„Mais merde, je dirais merde si on n’était pas au Parlement européen“: Jean-Claude Juncker platzte gestern der Kragen. Allerdings war der Auslöser eine breit gefächerte Vorstellung und Diskussion seines Weißbuchs zur EU – und nicht eine der kaum mehr zu ertragenden Polemiken, wie wir sie immer öfter erleben.

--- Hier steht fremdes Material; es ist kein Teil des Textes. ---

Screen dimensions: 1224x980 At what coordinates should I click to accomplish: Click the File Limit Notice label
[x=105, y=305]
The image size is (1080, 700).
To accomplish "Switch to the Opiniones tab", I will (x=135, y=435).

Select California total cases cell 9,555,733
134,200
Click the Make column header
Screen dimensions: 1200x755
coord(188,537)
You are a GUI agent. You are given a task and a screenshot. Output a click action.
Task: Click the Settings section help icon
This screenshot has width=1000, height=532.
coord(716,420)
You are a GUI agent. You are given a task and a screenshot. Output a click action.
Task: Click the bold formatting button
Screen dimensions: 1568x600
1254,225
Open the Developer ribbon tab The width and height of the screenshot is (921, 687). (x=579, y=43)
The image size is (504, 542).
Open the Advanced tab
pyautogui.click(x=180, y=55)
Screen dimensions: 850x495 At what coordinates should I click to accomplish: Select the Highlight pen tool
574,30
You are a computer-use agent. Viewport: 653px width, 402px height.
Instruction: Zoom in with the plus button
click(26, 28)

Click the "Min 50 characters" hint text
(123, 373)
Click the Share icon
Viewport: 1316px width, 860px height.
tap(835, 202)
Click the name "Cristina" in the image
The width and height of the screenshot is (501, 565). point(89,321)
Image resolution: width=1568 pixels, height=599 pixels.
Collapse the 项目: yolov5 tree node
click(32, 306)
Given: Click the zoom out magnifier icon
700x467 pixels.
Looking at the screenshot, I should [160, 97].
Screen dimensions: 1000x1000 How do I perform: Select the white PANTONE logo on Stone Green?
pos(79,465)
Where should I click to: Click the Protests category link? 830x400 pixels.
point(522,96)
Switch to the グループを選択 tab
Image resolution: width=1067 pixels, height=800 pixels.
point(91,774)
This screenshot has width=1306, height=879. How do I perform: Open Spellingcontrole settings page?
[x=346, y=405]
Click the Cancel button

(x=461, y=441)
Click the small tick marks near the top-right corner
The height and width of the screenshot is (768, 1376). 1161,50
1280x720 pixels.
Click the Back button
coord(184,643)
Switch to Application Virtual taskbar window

Der EU-Kommissionspräsident hat fünf Szenarien zur Zukunft der Europäischen Union vorgestellt und somit den Ball an die EU-Mitgliedsstaaten zurückgespielt. Sie hatten etwa auf schändlichste Weise in der Flüchtlingspolitik jeglichen positiven Ansatz blockiert. Juncker wurde im Anschluss an seine Rede dafür kritisiert, er habe keine eigene Vision. So sehr man ihn auch in die Zange nehmen muss, die Kritik ist dann doch zu einfach. Gerade jene zarten Pflänzchen, die bei jeder Frage mehr Mitspracherecht fordern, sollten sich darüber freuen, dass Regierungs- und Staatschefs sowie EU-Bürger und NGOs eingeladen sind, die Zukunft Europas aktiv mitzugestalten. „Mais merde“ muss aber auch Juncker sich gefallen lassen. Was ist denn aus seiner „politischen“ Kommission geworden? Die Antwort ist bitter, aber einfach: Auch sie ist an den Nationalstaaten gescheitert.
Dabei war doch gerade er, Juncker, angetreten, um eigene Impulse zu setzen und die teilweise machtlos wirkende EU-Kommission neu zu positionieren. Die Sprache des Weißbuches ist jedoch in ihrer analytischen Qualität eindeutig: Drei von fünf Optionen passen nicht zu Junckers eigener Vision von mehr Europa und einer tieferen Integration.